• [Required action A]
In the Matteo Pedrini article, which clubs did he play for on loan?
• [Required action B]
Answer these questions from the Matteo Pedrini article:
(i) Where was he born?
(ii) Which club did he play for as a youth from 2015 to 2018?
(iii) Against which club did he score his first professional goal?
• [Required action C]
Can you restate the paragraph of the Matteo Pedrini article beginning "He made his professional Serie C debut" as a short list?

• [Quoted passage]
--*--

Matteo Pedrini

Personal information
- Date of birth: 16 January 2000 (age 26)
- Place of birth: Bergamo, Italy
- Height: 1.80 m (5 ft 11 in)
- Position: Forward

Team information
- Current team: Atletico Ascoli

Youth career
- 0000–2015: Renate
- 2015–2018: Atalanta

Senior career*
- Years: Team / Apps / (Gls)
- 2018–2022: Atalanta / 0 / (0)
- 2018–2019: → Rezzato (loan) / 21 / (2)
- 2019–2020: → Giana Erminio (loan) / 15 / (1)
- 2020–2021: → Grosseto (loan) / 13 / (1)
- 2021: → Bisceglie (loan) / 9 / (0)
- 2021–2022: → Mantova (loan) / 14 / (0)
- 2022–2023: Mantova / 1 / (0)
- 2023: Virtus / 12 / (3)
- 2023: Tivoli / 8 / (0)
- 2023–: Atletico Ascoli / 2 / (0)

= Matteo Pedrini =

Italian footballer

Matteo Pedrini (born 16 January 2000) is an Italian footballer who plays as a forward for Serie D club Atletico Ascoli.

==Club career==
He played in the 2018–19 season in Serie D for Rezzato.

On 17 July 2019, he joined Serie C club Giana Erminio on a season-long loan.

He made his professional Serie C debut for Giana Erminio on 25 August 2019 in a game against Renate. He started the game and played 73 minutes. He scored his first professional goal in the next game on 1 September 2019 against Olbia.

On 31 August 2020, he joined Grosseto on loan. On 13 January 2021, he moved on a new loan to Bisceglie. On 13 July 2021, he was loaned to Mantova.

--*--

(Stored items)
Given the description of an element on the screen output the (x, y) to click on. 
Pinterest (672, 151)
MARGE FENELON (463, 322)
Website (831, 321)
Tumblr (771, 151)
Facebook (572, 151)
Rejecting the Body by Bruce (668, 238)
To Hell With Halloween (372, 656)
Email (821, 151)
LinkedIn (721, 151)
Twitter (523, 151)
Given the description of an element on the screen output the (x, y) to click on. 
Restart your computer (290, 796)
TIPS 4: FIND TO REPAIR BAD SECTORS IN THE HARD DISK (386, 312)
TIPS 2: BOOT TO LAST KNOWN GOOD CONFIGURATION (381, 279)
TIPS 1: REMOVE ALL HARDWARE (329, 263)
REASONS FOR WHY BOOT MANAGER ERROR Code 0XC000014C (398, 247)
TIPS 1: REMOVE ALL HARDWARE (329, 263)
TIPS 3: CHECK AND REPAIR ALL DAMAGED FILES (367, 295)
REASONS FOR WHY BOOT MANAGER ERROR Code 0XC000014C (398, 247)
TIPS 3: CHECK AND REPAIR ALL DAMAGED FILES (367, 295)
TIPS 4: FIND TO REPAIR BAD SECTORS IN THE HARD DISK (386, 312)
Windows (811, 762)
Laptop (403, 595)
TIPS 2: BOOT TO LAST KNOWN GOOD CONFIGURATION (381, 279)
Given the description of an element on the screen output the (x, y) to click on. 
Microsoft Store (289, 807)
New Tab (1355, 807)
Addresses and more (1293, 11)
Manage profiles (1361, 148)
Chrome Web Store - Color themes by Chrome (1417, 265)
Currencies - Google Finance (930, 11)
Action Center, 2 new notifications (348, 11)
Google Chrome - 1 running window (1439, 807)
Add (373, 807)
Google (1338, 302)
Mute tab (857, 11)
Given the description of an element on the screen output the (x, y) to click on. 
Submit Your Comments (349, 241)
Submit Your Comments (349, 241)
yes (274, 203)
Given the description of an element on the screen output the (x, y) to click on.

--*--

• [Answer area A]
Rezzato, Giana Erminio, Grosseto, Bisceglie, Mantova

• [Answer area B]
(i) Bergamo, Italy
(ii) Atalanta
(iii) Olbia

• [Answer area C]
- Professional Serie C debut for Giana Erminio on 25 August 2019, against Renate
- Started that game and played 73 minutes
- First professional goal in the next game, on 1 September 2019, against Olbia